◆ Exercise objective
Return the stretch of records from the line containing "Viewport: 1100px width, 614px" through the line containing "Click the page", repeated word for word, with no other lines.
++++++++
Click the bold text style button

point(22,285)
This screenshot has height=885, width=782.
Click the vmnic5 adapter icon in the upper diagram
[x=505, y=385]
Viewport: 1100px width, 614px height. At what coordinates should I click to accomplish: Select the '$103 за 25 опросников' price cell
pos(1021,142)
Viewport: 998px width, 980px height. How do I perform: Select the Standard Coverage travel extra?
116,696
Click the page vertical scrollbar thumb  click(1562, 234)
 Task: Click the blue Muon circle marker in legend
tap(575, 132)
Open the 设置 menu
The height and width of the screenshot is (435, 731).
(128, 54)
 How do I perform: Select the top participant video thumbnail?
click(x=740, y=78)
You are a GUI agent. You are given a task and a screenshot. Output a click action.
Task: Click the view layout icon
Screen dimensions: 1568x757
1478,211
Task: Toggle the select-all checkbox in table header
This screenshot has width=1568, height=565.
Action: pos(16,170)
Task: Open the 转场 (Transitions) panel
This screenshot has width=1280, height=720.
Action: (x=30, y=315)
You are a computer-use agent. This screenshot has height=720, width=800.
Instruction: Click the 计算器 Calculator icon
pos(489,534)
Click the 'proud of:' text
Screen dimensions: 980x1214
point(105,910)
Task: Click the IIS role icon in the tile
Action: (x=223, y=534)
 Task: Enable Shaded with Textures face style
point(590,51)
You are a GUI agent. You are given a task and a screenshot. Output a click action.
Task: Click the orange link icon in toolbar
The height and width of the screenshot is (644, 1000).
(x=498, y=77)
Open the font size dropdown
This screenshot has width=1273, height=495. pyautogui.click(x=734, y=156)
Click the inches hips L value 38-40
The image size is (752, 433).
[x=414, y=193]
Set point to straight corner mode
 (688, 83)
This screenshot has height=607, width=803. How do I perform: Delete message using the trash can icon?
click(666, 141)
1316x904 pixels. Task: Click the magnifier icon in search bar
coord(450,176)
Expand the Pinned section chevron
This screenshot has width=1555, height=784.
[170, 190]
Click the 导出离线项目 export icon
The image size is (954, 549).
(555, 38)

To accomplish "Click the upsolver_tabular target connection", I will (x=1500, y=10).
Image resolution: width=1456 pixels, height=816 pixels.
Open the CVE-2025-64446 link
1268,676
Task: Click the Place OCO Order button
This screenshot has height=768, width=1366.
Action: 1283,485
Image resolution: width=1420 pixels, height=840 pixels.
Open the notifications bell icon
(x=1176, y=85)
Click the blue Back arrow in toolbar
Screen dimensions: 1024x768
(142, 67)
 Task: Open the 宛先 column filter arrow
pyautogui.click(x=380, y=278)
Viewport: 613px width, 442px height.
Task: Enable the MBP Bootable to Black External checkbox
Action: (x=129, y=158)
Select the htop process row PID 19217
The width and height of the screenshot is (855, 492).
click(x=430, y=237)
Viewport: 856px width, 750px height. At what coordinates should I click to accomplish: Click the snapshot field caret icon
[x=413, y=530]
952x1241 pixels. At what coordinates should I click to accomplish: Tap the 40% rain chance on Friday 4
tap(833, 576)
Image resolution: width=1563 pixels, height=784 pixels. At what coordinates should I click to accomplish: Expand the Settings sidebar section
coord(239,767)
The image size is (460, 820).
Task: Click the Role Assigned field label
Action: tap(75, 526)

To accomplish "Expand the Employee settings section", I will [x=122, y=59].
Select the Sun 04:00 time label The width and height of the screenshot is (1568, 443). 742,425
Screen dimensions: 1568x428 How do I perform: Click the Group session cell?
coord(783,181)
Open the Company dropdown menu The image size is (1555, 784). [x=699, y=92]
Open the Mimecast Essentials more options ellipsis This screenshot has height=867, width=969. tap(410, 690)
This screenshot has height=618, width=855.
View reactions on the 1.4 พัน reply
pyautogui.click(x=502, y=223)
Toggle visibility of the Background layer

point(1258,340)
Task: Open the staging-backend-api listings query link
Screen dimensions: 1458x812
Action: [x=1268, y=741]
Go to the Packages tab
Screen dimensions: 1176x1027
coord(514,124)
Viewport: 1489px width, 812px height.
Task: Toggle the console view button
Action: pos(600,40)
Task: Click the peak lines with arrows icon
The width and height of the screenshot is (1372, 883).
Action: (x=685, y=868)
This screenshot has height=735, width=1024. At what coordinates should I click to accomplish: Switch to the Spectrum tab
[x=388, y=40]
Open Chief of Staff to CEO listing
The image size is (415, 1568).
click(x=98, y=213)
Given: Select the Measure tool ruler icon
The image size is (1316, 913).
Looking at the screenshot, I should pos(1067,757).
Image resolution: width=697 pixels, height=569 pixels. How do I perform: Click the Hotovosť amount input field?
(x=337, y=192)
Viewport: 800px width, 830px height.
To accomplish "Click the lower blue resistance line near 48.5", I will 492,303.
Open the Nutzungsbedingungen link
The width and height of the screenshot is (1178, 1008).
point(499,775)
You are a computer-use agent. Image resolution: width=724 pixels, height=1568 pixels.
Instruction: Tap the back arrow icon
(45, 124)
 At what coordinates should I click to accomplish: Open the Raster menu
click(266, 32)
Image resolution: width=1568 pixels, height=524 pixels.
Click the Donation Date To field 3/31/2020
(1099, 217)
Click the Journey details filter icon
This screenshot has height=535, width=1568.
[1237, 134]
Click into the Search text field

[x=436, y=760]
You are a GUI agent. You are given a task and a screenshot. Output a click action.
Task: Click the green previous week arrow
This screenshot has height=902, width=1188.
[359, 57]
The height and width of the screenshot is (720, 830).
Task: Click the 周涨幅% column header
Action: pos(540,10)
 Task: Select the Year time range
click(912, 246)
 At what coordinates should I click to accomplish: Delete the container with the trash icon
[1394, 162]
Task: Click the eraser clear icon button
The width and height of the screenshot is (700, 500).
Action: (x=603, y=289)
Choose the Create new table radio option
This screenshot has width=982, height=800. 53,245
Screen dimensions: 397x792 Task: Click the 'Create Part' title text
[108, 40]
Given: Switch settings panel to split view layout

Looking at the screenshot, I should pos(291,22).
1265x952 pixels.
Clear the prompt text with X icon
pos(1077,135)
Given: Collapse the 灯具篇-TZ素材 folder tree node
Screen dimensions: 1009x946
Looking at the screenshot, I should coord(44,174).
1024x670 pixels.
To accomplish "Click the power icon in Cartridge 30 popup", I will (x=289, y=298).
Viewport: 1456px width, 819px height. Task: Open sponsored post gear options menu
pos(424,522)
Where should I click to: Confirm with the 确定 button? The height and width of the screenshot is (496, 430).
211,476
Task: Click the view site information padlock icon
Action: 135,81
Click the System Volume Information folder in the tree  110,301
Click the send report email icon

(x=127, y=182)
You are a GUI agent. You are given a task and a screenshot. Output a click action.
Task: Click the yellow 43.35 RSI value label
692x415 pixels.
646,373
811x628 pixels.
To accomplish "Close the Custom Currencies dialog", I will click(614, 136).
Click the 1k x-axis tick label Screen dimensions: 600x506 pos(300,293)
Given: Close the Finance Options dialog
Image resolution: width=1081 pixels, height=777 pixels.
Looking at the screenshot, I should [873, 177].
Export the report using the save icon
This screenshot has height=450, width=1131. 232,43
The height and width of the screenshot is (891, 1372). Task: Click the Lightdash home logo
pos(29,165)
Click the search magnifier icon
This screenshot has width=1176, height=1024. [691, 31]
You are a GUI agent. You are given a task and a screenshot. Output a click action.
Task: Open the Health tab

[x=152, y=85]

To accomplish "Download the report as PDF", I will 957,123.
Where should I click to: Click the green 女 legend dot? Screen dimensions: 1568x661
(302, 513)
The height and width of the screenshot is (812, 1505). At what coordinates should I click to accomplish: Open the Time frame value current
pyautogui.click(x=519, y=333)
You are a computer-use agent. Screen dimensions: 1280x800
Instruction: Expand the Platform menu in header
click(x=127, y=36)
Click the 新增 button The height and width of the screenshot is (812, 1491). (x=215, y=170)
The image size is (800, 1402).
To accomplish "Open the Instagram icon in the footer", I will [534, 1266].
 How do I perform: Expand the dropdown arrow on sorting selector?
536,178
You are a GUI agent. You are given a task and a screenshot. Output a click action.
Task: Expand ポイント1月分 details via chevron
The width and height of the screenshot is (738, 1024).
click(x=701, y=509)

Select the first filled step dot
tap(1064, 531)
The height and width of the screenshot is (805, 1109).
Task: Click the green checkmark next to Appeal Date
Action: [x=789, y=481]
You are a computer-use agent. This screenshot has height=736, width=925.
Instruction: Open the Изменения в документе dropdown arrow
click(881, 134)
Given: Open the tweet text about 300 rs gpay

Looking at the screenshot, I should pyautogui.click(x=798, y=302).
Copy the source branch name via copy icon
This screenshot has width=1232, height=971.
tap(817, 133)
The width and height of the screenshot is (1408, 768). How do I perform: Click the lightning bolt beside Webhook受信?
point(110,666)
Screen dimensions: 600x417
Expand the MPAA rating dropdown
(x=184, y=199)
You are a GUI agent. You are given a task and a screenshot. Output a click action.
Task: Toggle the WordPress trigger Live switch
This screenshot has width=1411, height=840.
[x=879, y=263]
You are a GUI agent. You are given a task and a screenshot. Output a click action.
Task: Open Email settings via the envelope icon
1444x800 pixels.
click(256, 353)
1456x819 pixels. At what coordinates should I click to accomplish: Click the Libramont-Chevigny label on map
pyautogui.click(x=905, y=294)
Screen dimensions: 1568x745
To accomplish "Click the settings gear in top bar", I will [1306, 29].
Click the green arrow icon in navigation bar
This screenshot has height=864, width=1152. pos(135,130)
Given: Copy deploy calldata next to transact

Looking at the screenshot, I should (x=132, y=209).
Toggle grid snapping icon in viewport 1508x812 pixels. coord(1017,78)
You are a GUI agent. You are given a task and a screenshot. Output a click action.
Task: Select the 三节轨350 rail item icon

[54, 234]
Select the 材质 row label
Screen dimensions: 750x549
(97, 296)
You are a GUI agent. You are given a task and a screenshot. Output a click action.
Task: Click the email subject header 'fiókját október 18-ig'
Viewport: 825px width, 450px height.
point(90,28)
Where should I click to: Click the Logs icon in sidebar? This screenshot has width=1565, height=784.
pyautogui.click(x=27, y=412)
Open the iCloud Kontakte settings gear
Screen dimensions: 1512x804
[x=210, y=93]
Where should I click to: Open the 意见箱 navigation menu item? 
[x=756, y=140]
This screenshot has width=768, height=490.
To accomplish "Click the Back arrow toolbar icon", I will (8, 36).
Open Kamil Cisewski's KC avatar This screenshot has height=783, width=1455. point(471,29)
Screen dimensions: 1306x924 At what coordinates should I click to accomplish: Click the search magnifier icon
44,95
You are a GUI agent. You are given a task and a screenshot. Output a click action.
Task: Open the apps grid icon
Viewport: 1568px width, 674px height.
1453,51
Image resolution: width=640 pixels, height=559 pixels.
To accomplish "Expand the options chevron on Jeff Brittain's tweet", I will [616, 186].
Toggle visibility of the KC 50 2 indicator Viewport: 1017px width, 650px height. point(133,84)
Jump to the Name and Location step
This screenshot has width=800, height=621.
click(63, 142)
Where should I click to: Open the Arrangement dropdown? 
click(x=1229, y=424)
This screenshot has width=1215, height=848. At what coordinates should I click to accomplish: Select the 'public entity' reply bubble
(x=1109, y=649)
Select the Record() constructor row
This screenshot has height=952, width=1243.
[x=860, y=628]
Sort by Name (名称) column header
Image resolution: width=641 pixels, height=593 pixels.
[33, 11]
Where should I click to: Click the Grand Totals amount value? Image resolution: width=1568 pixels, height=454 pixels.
++++++++
◆ Output
Viewport: 1100px width, 614px height. At what coordinates should I click to accomplish: Select the '$103 за 25 опросников' price cell
pos(1021,142)
Viewport: 998px width, 980px height. How do I perform: Select the Standard Coverage travel extra?
116,696
Click the page vertical scrollbar thumb  click(1562, 234)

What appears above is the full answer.